Whether or not this method of disposing of the sewage of a single house is to be selected depends largely upon the slope of the ground from the house toward the garden. It is not desirable to have sewage exposed to the air in the immediate vicinity of a dwelling-house. Rarely would any odors be generated to such an extent as to be offensive to the occupants of the house, since the sewage sinks into the ground before putrefaction of the organic matter sets in and the exposed material left on the surface of the ground is of too attenuated a type to become offensive even if it does putrefy before drying. There is, however, the danger of odors being formed where distribution is imperfect and where pools are allowed to form in the furrow. There is also the danger of the transmission of disease germs from the sewage-irrigated field to the occupants of the house through the agency of flies. Health statistics of English farms show this danger to be a very remote one, since the health of the workman on those farms is as good or better than the average throughout England. But the possibility of infection exists and must not be overlooked.

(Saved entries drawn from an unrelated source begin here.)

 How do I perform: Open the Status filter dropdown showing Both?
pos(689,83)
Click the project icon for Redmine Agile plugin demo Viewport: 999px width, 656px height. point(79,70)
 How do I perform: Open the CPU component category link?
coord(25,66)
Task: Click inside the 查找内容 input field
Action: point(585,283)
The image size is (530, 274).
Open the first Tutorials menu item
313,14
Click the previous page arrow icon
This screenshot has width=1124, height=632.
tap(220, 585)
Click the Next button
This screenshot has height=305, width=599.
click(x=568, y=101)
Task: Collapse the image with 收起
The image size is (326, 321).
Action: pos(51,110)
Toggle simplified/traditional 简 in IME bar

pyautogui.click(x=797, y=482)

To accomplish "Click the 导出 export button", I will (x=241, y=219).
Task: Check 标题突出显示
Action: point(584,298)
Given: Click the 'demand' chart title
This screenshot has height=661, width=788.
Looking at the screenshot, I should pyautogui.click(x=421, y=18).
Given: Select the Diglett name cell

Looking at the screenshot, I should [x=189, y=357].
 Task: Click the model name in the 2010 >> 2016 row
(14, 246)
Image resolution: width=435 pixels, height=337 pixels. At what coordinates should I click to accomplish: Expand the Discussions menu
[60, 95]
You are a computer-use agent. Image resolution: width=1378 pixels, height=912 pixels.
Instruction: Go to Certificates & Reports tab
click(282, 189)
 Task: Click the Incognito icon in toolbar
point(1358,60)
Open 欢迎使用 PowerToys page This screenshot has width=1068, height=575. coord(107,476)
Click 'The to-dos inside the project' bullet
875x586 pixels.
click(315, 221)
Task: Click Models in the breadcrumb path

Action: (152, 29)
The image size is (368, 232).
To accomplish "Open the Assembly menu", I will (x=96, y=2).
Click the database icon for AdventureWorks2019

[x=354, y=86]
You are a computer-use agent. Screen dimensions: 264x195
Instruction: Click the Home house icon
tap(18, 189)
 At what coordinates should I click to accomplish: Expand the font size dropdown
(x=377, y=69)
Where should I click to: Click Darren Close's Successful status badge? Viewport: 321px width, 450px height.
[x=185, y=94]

No method of disposal requires so much and such constant care, although the results show in the improved yield from the farm. This method of broad irrigation is emphatically not the method to be used except where labor is adequate for proper soil cultivation and where this labor can be given constantly and ungrudgingly. Finally, it must be pointed out that care should always be exercised to prevent irrigating sewage coming in direct contact with any of the soil produce. Certainly sewage should not be used to sprinkle over lettuce or celery or strawberries, even if the yield is thereby increased. Undoubtedly any disease germs thus distributed over the fruits and vegetables would, through the antiseptic action of the sunlight and air, soon be destroyed, but the very method of irrigation is repulsive, and the danger, while slight, is sufficient to forbid that method of fertilizing. No statistics, however, are available to show that cows eating sewage-irrigated grass are adversely affected in health, and for years the practice of thus pasturing cows has been carried on in England. For human beings, however, vegetables grown in soil that is separated from the sewage by a foot or more is the safer as well as more æsthetic arrangement.